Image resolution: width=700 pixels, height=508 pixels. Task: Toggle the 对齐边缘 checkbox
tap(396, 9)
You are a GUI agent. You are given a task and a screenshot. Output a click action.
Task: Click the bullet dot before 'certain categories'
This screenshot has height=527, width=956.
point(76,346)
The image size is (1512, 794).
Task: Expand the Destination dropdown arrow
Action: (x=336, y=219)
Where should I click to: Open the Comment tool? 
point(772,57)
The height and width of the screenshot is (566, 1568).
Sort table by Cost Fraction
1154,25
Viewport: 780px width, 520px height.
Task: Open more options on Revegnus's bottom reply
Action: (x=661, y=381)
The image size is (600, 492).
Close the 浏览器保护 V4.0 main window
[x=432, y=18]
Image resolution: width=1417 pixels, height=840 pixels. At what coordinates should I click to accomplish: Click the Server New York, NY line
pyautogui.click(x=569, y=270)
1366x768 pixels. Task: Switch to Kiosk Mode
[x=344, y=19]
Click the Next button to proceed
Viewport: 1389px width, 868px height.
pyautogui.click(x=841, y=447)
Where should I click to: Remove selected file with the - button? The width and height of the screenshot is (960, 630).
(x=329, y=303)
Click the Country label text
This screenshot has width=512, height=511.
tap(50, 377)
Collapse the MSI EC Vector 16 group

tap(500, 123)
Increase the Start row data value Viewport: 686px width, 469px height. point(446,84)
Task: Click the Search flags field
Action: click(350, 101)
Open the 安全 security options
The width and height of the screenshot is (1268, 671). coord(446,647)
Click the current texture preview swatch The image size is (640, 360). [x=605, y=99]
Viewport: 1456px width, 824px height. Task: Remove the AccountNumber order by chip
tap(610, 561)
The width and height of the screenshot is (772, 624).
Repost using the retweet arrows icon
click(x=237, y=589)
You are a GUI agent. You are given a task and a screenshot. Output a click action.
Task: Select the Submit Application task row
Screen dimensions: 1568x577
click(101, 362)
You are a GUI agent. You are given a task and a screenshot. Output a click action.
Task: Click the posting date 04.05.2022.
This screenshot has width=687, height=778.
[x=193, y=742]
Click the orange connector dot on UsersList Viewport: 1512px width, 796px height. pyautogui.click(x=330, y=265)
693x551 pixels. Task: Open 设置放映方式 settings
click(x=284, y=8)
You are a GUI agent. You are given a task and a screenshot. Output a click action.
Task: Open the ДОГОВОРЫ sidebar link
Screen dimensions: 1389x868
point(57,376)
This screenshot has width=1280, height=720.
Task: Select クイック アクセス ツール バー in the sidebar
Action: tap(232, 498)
++++++++
Brief:
Every record should be printed again exactly as it reads.

Response box:
Image resolution: width=700 pixels, height=508 pixels. Task: Toggle the 对齐边缘 checkbox
tap(396, 9)
You are a GUI agent. You are given a task and a screenshot. Output a click action.
Task: Click the bullet dot before 'certain categories'
This screenshot has height=527, width=956.
point(76,346)
The image size is (1512, 794).
Task: Expand the Destination dropdown arrow
Action: (x=336, y=219)
Where should I click to: Open the Comment tool? 
point(772,57)
The height and width of the screenshot is (566, 1568).
Sort table by Cost Fraction
1154,25
Viewport: 780px width, 520px height.
Task: Open more options on Revegnus's bottom reply
Action: (x=661, y=381)
The image size is (600, 492).
Close the 浏览器保护 V4.0 main window
[x=432, y=18]
Image resolution: width=1417 pixels, height=840 pixels. At what coordinates should I click to accomplish: Click the Server New York, NY line
pyautogui.click(x=569, y=270)
1366x768 pixels. Task: Switch to Kiosk Mode
[x=344, y=19]
Click the Next button to proceed
Viewport: 1389px width, 868px height.
pyautogui.click(x=841, y=447)
Where should I click to: Remove selected file with the - button? The width and height of the screenshot is (960, 630).
(x=329, y=303)
Click the Country label text
This screenshot has width=512, height=511.
tap(50, 377)
Collapse the MSI EC Vector 16 group

tap(500, 123)
Increase the Start row data value Viewport: 686px width, 469px height. point(446,84)
Task: Click the Search flags field
Action: click(350, 101)
Open the 安全 security options
The width and height of the screenshot is (1268, 671). coord(446,647)
Click the current texture preview swatch The image size is (640, 360). [x=605, y=99]
Viewport: 1456px width, 824px height. Task: Remove the AccountNumber order by chip
tap(610, 561)
The width and height of the screenshot is (772, 624).
Repost using the retweet arrows icon
click(x=237, y=589)
You are a GUI agent. You are given a task and a screenshot. Output a click action.
Task: Select the Submit Application task row
Screen dimensions: 1568x577
click(101, 362)
You are a GUI agent. You are given a task and a screenshot. Output a click action.
Task: Click the posting date 04.05.2022.
This screenshot has width=687, height=778.
[x=193, y=742]
Click the orange connector dot on UsersList Viewport: 1512px width, 796px height. pyautogui.click(x=330, y=265)
693x551 pixels. Task: Open 设置放映方式 settings
click(x=284, y=8)
You are a GUI agent. You are given a task and a screenshot. Output a click action.
Task: Open the ДОГОВОРЫ sidebar link
Screen dimensions: 1389x868
point(57,376)
This screenshot has width=1280, height=720.
Task: Select クイック アクセス ツール バー in the sidebar
Action: tap(232, 498)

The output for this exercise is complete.